WFRP: Ciężkie Dnie i Niespokojne Noce

Z uśmiechem przez Stary Świat

Autor: Tomasz 'Radnon' Cybulski

WFRP: Ciężkie Dnie i Niespokojne Noce
Erpegowa wersja Warhammera ma wiele obliczy, od eksplorowania lochów w poszukiwaniu skarbów przez wielowarstwowe polityczne intrygi po walkę z potworami z piekła rodem. Ponury świat niebezpiecznych przygód oferuje też sporo dla miłośników lżejszej rozgrywki doprawionej sporą porcją, częstokroć czarnego, humoru.
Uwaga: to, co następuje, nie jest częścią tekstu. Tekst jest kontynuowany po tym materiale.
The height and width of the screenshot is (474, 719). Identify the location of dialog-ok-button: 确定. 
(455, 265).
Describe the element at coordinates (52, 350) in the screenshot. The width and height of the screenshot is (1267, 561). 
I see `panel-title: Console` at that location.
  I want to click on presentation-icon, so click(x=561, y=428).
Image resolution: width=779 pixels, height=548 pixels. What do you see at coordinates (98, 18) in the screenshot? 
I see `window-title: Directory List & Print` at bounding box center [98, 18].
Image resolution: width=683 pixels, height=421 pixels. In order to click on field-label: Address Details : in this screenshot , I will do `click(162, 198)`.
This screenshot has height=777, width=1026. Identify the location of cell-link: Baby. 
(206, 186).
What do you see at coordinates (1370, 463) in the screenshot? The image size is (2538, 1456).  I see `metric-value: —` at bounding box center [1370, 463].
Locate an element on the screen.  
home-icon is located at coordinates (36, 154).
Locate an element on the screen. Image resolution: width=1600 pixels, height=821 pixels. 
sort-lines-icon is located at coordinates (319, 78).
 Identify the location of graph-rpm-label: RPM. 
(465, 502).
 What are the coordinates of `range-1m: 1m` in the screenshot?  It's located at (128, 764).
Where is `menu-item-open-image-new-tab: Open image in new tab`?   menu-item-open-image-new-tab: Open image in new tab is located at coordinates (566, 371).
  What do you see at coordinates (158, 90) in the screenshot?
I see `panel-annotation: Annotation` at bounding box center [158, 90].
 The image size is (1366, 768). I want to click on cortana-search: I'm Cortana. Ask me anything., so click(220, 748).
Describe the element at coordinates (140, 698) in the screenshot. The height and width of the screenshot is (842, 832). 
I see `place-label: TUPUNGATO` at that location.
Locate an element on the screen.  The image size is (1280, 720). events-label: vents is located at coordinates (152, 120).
Jednym z ostatnich ukłonów w stronę fanów komedii jest zbiór przygód Ciężkie Dnie i Niespokojne Noce do czwartej edycji systemu, którego anglojęzyczna wersja miała premierę w kwietniu 2019 roku, a polskie wydanie trafiło na półki sklepowe dwa lata później, wiosną 2021 roku. Osobiście nie jestem przesadnym fanem całkowicie humorystycznych gier fabularnych, ale od czasu do czasu lubię lżejszy klimat na sesjach i dlatego ze sporym zainteresowaniem sięgnąłem po propozycję autorów z Cubicle 7, tym bardziej, że produkty wydawnictwa, z którymi do tej pory miałem do czynienia (czy to Cthulhu Britannica, czy pierwsza edycja The One Ring) w większości bardzo mi się podobały.

Zanim przejdziemy do zasadniczej części recenzji pragnę ostrzec czytelnika, że ze względu na charakter podręcznika w tekście mogą pojawić się pewne spoilery dotyczące niektórych rozwiązań fabularnych zastosowanych w poszczególnych przygodach. Jednocześnie pragnę zaznaczyć, że z powodu niewielkiej znajomości wcześniejszych edycji Warhammera nie podejmuję się oceny ewentualnych smaczków czy mrugnięć okiem skierowanych do weteranów systemu.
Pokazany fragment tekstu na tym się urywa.